I was studying for some exams when I encountered this question:
A hemispherical tank of radius 6 feet is filled with water to a depth of 4 feet. Find the work done in pumping the water to the top of the tank.
My work:
I visualize the problem like this:
I do know that $Work = Force \times distance .$ The work done by a variable force from $x= a$ to $x = b$ is: $$W = \int_a ^b F(x) dx$$
I'm getting the differential work $dW$: $$dW = dF \times x$$
The force $F$ is equal to specific volume of liquid $\times$ distance $\times$ area or in differential form: $$dF = w \times h \times dA$$
As seen in the figure above: $$dF = 62.4 \times y \times \pi x^2 dy$$
Substituting this newly-found $dF$ to $dW$ described in the figure above:
$$dW = dF \times y $$
$$ dW= 62.4 \times y \times \pi x^2 dy \times y$$
And since we are raising the water from the point $y = -2$ to $y = 0$ to make it appear that the water reaches the top of tank:
$$ W= 62.4 \int_{-2} ^0 y^2 \times \pi x^2 dy $$
Since the equation of the circle (which is the cross-section of the hemisphere) is $x^2 + y^2 = 6^2$ and rearranging it to get $x^2 = 6^2 – y^2$:
$$ W= 62.4 \int_{-2} ^0 y^2 \times \pi (6^2 – y^2) dy $$
Giving the answer $W = 17 \space 564. 77$ lb-ft.
Converting the units lb-ft into ton-ft:
$$17 \space 564.77 \space lb-ft \times \frac{1 \space kg}{0.4536 \space lbs} \times \frac{1 \space ton}{1 \space 000 \space kg} = 38.7 \space ton-ft $$
But my book said that the work done in pumping the water to the top of the tank is 25.1 ton – ft.
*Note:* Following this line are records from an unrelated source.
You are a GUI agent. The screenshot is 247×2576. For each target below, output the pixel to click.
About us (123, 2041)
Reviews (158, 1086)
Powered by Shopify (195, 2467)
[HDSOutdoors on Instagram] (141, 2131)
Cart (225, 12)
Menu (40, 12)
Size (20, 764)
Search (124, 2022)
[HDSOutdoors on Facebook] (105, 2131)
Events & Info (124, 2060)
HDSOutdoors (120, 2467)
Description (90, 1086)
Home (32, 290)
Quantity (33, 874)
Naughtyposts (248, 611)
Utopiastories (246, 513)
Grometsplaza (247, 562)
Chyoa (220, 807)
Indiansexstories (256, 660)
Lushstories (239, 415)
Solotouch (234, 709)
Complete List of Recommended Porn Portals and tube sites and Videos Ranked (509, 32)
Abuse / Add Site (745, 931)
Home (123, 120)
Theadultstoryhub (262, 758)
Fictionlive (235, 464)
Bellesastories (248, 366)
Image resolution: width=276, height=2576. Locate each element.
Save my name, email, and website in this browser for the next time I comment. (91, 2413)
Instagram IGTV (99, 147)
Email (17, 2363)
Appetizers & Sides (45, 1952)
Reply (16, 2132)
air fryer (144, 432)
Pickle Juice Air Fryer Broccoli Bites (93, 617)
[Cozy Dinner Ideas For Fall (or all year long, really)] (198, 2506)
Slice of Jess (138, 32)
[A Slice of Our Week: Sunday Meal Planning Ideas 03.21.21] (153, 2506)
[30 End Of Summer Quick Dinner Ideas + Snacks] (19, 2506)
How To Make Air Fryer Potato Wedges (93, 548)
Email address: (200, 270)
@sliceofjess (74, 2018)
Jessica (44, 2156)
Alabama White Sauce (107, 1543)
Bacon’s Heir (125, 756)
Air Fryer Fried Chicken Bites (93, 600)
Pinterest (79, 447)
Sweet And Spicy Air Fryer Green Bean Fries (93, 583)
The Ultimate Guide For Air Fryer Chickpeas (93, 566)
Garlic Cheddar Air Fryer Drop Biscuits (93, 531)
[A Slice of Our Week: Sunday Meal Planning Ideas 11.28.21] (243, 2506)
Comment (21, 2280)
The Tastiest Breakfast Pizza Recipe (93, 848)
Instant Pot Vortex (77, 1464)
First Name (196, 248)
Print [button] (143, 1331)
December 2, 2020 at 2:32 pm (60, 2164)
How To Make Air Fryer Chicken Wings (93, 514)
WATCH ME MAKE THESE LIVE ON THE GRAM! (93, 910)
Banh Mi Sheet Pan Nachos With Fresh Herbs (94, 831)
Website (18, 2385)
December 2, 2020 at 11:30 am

How do you get the value of 25.1 ton – ft?
Best Answer
Let me begin with the basics just for the sake of being thorough.
Recall somewhere from physics that the amount of work done in raising a body to a certain height is equal to the increase in the body's potential energy.
$$W=mg\Delta h$$ $$W=\rho Vg \Delta h$$ $$\therefore W=\gamma V \Delta h$$ $$\therefore W=\gamma\int \Delta hdV$$
where $\gamma = $ weight per unit volume; $V=$ volume; $\Delta h=$ change in height, i.e. height to which liquid is pumped.
To get the volume of the hemispherical tank, we revolve a quarter circle either in the 3rd or 4th quadrant around the y-axis.
$$V=\int_{y_1}^{y_2} \pi x^2 dy$$ $$V=\pi\int_{y_1}^{y_2}(6^2-y^2) dy$$
Now for the height $\Delta h$, it is the gap between the vessel's rim (maximum height) and the actual instantaneous height of the liquid. Since the quarter circle is positioned at the lower half of the cartesian plane, the maximum height is $0$.
$$\Delta h=0-y=-y$$
But depth of water is just $4$ ft so you only want to get the volume between $$-6\le y \le-2$$
Putting these together,
$$W=62.4\pi \int_{-6}^{-2} -y(36-y^2)dy$$ $$W=50,185 \space \mathrm {lbft.} = 25.1 \space \mathrm {tonft.}$$
Btw, the correct lb to kg conversion is 2.2 lb/kg and kg to ton(US) 907 kg/ton(US).